### What you need to do
Only the line containing "The height and width of the screenshot is (655, 1200)." and those after it, up to the end of the records below, are to be set down, exactly as written.

-----

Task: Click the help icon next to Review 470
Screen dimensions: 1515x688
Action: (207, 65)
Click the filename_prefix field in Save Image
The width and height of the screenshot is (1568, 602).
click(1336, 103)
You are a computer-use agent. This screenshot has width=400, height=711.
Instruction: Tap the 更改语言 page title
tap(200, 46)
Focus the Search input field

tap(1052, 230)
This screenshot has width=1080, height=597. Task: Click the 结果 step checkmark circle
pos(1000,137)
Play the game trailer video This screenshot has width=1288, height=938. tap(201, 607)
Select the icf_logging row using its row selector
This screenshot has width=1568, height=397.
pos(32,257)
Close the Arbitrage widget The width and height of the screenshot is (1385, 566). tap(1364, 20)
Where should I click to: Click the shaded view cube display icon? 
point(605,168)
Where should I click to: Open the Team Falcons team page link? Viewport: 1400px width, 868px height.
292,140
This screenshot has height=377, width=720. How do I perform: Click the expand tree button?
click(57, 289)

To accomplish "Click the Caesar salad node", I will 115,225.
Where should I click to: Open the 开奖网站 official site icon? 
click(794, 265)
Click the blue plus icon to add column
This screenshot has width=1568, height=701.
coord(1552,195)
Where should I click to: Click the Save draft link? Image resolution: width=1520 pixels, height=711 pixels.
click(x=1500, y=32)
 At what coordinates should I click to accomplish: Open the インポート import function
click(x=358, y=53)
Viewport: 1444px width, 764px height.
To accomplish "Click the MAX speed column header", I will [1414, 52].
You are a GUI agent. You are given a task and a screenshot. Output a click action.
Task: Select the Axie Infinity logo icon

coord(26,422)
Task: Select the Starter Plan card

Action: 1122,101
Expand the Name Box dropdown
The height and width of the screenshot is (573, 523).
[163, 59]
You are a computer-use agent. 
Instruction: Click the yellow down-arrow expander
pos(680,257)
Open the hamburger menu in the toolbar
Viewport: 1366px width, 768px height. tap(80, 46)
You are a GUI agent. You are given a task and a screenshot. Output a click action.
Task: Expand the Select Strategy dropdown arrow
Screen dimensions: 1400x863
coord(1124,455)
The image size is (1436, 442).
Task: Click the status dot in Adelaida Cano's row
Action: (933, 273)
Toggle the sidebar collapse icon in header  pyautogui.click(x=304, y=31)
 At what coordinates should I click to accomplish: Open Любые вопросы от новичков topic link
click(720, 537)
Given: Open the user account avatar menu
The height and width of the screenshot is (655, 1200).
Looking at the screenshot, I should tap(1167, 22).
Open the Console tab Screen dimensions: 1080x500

-----

### Output of the exercise
The height and width of the screenshot is (655, 1200).
Looking at the screenshot, I should tap(1167, 22).
Open the Console tab Screen dimensions: 1080x500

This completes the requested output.